From Bukhara to table: Uzbek pilaf unites generations
A view of the Uzbek pilaf on a plate, Tashkent, Uzbekistan, Sept. 22, 2024. (AA Photo)


Uzbek pilaf, a cornerstone of Uzbekistan's culinary culture, continues to be served during special occasions across the nation. Revered for its historical significance, this dish is said to have been described by the renowned philosopher and physician Ibn Sina near the historic city of Bukhara. There are over 100 varieties of Uzbek pilaf, reflecting regional ingredients and cooking methods.

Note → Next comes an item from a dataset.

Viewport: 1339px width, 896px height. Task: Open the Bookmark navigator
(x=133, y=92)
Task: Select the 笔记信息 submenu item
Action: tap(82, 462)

Locally known as "aş," pilaf is distinguished by its place of origin, such as Samarkand, Tashkent and Bukhara. It is also categorized by the occasion – tea house, holiday or celebration – and by its cooking techniques, which include frying, boiling and steaming. Variants may include ingredients like dried fruits, quince or different meats, while the basic preparation typically involves rice, carrots, onions and meat.

The cooking method involves sautéing onions, meat and carrots before boiling the rice in the mixture. After cooking, the pilaf is allowed to rest and is then served, symbolizing a rich culinary tradition passed down through generations. Each chef adds their unique touch, making pilaf not just a dish but an art form, with each variation offering distinct flavors and textures.

Pilaf holds significant cultural importance and is believed to provide strength and nourishment. Its preparation techniques, attributed to Ibn Sina, are practiced widely, with both men and women mastering the craft. In Uzbek families, pilaf is often made at least once a week, bringing families together, while men frequently gather in tea houses that specialize in pilaf.

Annual festivals celebrate pilaf, with competitions to identify the best chefs in the country. A remarkable achievement occurred in 2017 when chefs in Tashkent prepared a Guinness World Record pilaf weighing 7,360 kilograms (over 16,225 pounds).

Pilaf is ingrained in Uzbek culture, featured in proverbs and sayings that emphasize its value.

One chef, Atabek Corayev, emphasized that pilaf represents more than just a meal; it is a vital aspect of Uzbek life, especially during weddings and memorials. He highlighted the existence of tea houses dedicated solely to pilaf, where large quantities are prepared daily.